**GIVEN INSTRUCTION:** Count the lines of the records that contain the string "screenshot", with case counting, and give only that number.

**MATERIAL FOR THE TASK:**
* * *
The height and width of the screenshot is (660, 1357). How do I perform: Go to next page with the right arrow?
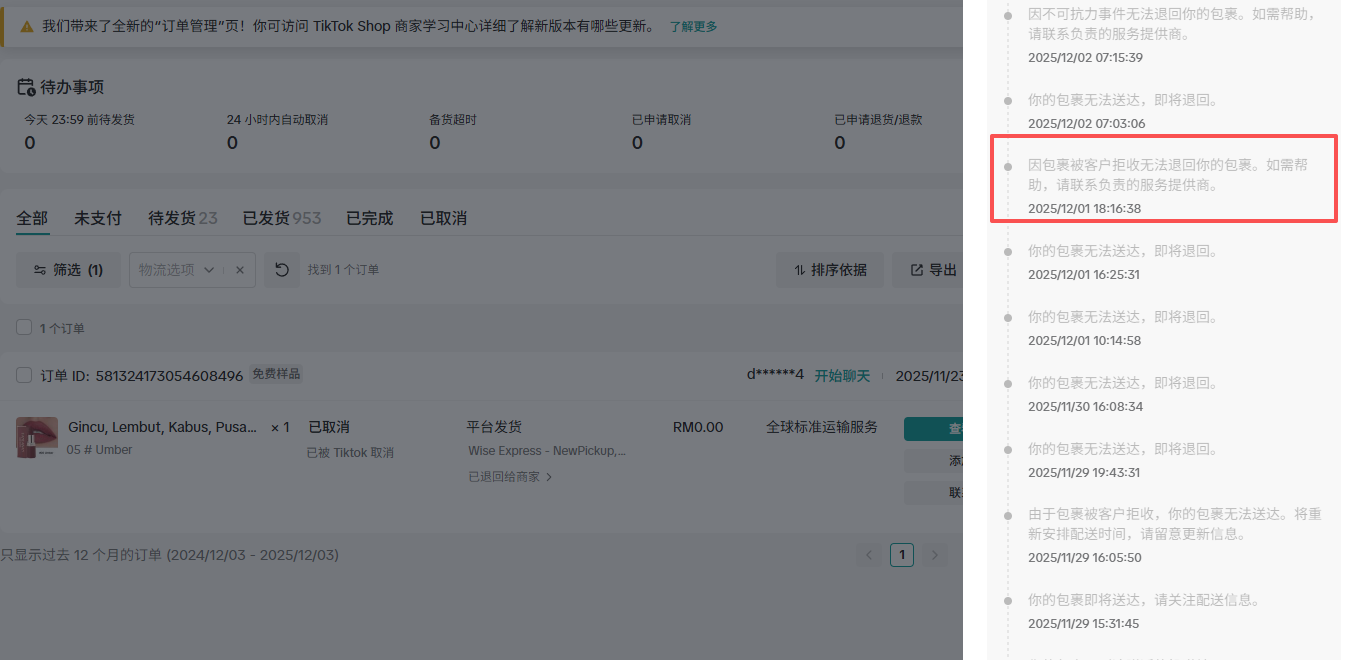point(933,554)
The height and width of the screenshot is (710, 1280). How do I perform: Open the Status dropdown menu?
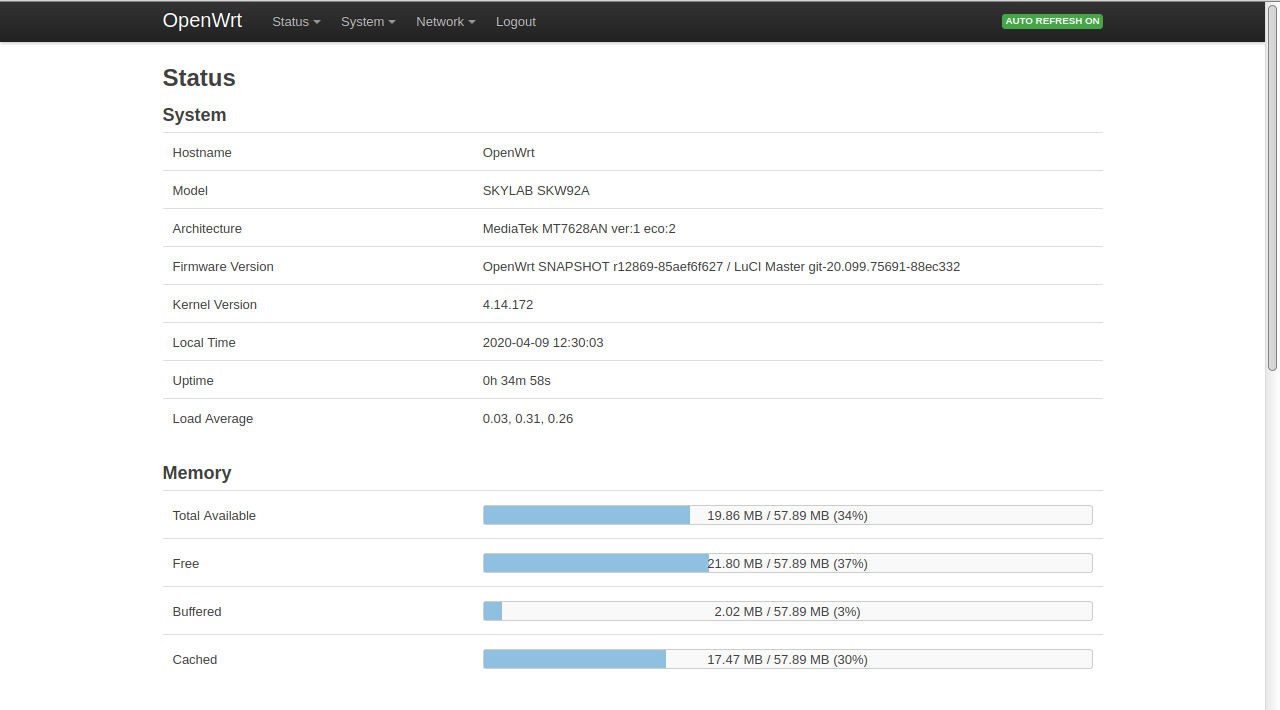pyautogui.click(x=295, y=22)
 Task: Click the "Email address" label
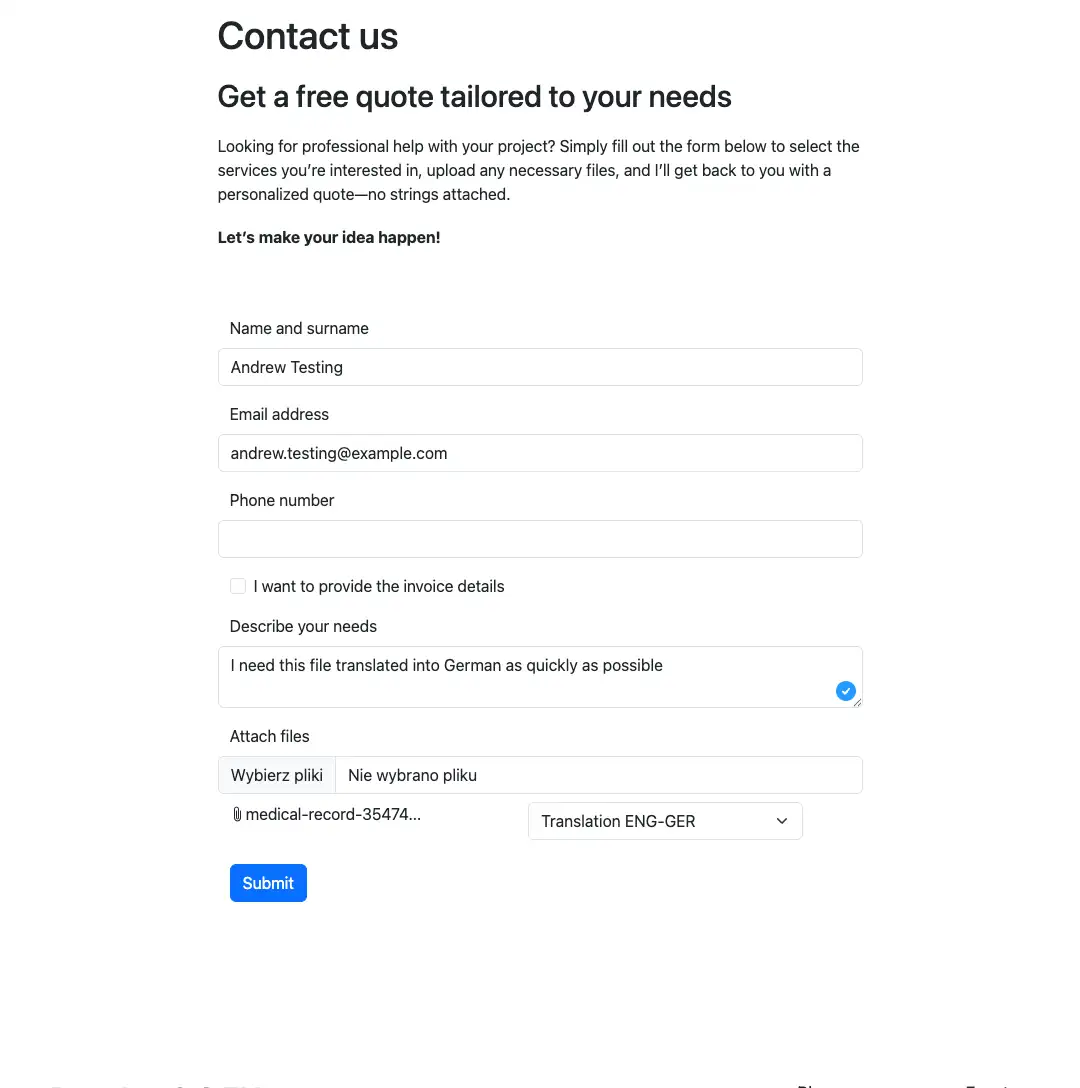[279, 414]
* * *
**REPLY:** 2